SharePoint Programme/Project Manager

There are lots of Prince 2 certified people and lots of people who have seen a SharePoint team site. This does not create  a SharePoint PM. The role needs a fundamental technical understanding of SharePoint and how to quantify and cost solutions and timescales as well as adjudge resource levels etc. Only a PM with a good grasp of SharePoint can hope to deliver successfully as there are too many pitfalls otherwise. Therefore SharePoint PMs do exist and are advertised in the market. A SharePoint programme manager who should err on the side of deep understanding of SharePoint approach and strategy - there are hardly any good sharepoint programme managers in the market purely because SharePoint has been sold at a project level by partners for far too long. The vast majority of excellent SharePoint programme and project managers are ex-partner staff so check credentials carefully.

SharePoint DBA (SQL)

Rare and often unnecessary as a specific role in many implementations but someone somewhere needs to know how to manage the SharePoint SQL databases and as such there will need to be a SQL DBA skillset. The SharePoint farm administrator can manage the content databases through their standard tools but there may be a greater degree of SQL skills required for some architectures.

**WHAT THE TASK ASKS:**
Continue the piece on SharePoint team roles, picking up after its final sentence.

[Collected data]

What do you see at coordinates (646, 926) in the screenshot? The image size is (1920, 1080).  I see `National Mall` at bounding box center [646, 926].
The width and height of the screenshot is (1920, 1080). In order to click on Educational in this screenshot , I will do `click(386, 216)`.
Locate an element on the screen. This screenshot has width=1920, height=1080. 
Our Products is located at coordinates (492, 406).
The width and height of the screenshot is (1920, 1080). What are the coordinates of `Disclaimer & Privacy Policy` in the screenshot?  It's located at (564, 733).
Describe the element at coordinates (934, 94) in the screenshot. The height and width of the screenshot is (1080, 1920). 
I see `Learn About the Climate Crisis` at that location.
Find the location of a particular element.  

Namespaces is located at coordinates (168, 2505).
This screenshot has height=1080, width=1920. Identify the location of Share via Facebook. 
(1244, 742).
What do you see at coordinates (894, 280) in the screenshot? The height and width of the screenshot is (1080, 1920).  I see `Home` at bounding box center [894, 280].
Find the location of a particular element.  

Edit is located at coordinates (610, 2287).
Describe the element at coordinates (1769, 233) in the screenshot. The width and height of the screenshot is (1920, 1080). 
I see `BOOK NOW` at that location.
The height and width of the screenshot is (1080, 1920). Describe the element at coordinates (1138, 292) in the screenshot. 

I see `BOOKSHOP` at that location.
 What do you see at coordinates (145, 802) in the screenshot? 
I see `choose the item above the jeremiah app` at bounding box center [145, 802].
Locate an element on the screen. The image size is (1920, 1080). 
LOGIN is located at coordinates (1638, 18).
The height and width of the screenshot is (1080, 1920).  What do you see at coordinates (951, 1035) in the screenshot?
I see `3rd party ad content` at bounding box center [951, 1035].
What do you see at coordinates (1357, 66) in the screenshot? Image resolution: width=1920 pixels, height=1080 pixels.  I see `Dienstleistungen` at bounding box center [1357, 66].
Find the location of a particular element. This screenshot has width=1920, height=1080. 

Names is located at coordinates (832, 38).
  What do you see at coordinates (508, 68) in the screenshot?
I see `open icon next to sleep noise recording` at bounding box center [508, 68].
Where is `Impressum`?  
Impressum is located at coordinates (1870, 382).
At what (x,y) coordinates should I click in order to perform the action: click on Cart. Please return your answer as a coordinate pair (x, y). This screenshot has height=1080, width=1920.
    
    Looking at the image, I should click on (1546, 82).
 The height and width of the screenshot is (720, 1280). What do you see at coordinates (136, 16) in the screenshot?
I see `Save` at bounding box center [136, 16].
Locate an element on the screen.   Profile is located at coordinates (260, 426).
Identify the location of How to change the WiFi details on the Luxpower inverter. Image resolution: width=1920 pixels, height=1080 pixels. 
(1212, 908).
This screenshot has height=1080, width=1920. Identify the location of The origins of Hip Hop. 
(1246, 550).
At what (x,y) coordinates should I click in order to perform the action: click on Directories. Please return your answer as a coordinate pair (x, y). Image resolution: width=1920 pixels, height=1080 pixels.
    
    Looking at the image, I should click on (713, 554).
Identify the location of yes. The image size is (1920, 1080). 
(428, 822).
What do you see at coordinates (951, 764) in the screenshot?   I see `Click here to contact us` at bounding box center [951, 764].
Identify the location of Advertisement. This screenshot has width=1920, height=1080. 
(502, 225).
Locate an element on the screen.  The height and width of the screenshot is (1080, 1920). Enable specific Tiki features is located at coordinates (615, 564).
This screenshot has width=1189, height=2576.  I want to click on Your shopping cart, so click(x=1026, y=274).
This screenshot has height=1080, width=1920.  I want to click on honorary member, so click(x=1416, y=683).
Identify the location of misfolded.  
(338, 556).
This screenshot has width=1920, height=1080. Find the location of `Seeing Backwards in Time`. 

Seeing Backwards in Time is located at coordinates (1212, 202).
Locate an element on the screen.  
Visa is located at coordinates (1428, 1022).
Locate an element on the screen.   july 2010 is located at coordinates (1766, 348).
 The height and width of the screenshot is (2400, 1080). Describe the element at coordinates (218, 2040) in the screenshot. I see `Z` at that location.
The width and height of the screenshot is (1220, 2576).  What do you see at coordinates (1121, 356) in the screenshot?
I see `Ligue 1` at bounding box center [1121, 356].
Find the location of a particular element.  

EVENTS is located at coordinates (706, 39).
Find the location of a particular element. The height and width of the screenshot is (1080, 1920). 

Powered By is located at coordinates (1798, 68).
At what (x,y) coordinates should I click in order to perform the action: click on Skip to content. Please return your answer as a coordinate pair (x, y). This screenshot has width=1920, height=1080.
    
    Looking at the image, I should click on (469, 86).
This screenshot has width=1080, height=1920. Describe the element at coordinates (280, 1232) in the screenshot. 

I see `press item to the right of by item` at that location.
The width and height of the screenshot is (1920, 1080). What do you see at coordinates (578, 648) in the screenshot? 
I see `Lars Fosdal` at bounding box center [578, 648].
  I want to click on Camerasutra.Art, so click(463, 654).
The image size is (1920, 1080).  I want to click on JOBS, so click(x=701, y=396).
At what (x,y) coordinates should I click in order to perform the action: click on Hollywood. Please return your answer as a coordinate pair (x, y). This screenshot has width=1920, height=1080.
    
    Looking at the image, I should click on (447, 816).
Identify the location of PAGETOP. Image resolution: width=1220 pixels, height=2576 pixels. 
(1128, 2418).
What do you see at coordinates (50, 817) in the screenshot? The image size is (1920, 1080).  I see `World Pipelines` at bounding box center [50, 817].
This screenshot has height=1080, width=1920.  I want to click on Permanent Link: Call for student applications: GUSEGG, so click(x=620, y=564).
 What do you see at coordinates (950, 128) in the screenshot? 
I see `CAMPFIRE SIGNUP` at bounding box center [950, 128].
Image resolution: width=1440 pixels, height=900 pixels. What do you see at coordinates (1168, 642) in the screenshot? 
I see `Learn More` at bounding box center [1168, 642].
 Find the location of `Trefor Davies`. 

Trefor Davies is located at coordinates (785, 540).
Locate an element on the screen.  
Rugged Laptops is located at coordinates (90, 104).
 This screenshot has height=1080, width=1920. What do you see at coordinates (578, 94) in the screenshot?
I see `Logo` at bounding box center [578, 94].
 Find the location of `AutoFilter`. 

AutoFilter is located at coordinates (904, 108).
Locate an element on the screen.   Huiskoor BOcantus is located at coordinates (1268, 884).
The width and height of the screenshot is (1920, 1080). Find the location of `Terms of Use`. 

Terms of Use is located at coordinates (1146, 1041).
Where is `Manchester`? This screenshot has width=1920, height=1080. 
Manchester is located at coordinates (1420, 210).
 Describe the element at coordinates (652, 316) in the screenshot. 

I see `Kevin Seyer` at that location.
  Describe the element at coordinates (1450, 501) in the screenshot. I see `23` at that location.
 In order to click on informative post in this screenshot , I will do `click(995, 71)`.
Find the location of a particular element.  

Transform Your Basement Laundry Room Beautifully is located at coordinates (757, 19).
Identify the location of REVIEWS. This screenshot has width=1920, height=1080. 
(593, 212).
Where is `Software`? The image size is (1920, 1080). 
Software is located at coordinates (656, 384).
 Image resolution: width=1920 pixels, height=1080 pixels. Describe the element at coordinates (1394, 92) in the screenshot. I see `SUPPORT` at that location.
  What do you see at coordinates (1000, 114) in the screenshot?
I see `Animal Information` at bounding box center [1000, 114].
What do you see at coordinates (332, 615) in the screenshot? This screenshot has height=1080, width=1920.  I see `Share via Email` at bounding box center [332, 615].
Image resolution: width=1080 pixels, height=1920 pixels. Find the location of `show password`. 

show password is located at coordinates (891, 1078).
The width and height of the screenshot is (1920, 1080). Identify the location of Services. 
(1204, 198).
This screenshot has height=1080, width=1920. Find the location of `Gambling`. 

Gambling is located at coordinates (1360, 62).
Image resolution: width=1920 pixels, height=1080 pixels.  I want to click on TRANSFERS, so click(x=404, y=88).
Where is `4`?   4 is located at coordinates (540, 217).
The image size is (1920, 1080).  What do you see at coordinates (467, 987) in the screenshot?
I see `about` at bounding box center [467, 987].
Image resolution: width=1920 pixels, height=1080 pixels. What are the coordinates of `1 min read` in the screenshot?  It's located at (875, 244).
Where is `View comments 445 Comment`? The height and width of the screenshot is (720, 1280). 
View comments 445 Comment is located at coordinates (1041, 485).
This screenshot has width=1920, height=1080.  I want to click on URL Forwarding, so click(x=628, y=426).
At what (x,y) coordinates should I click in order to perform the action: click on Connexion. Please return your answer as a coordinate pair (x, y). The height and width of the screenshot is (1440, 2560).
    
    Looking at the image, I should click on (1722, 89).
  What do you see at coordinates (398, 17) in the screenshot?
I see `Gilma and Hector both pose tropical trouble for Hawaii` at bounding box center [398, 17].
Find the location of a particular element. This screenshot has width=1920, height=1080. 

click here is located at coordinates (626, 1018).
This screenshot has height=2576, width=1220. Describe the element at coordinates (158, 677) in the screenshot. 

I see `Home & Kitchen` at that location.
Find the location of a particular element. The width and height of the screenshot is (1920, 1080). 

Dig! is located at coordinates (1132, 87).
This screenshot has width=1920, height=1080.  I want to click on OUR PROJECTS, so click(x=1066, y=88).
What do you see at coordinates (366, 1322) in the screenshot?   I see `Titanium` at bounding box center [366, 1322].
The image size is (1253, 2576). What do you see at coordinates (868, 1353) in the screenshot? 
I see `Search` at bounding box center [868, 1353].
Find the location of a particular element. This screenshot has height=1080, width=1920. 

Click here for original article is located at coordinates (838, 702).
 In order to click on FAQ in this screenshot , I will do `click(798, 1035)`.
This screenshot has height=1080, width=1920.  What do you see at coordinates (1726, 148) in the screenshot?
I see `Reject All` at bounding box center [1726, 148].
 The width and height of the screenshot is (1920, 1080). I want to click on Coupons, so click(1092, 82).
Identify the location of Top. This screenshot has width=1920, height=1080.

**ANSWER FOR THE TASK:**
Active Directory Administrator

SharePoint is driven by Active Directory and any SharePoint deployment requires AD administration skills as part of the ongoing support and configuration, particularly user profiles. Therefore where a company does not have good AD skills in place, they will need them. Few companies have no AD skills unless they are using an outsourced IT model.


SharePoint Workflow Specialist

Where SharePoint Designer (product) isn't enough and a company selects K2, Biztalk or some other 3rd party workflow product then these skills will be requested. 

SharePoint BI Analyst/Architect/Administrator

With the advent of PerformancePoint services in SharePoint 2010 there is a big uptake on BI services in SharePoint. This is specialist work and requires specialist SharePoint BI skills include cube analysis etc etc. Highly specialist, in demand and asking a premium. 

SharePoint Integrator

Again you will rarely see this title but there are a wide range of custom environments where SharePoint is integrated with other platforms such as Documentum, SAP, Peoplesoft etc. Therefore it will depend on what integration is required. Commonly this skillset will be requested in large implementations for global corporations on a project basis and therefore we'd expect this skill request to come through for a contract only. One may ask for someone who has deep understanding of integrating SAP and SharePoint in which case they would need to know iView or Duet and in this case its more about finding someone. If it also requires custom API development skills then you will be looking for a very specialist developer and as such again its more about supply and demand. These skills generally only currently exist within solution providers or SIs.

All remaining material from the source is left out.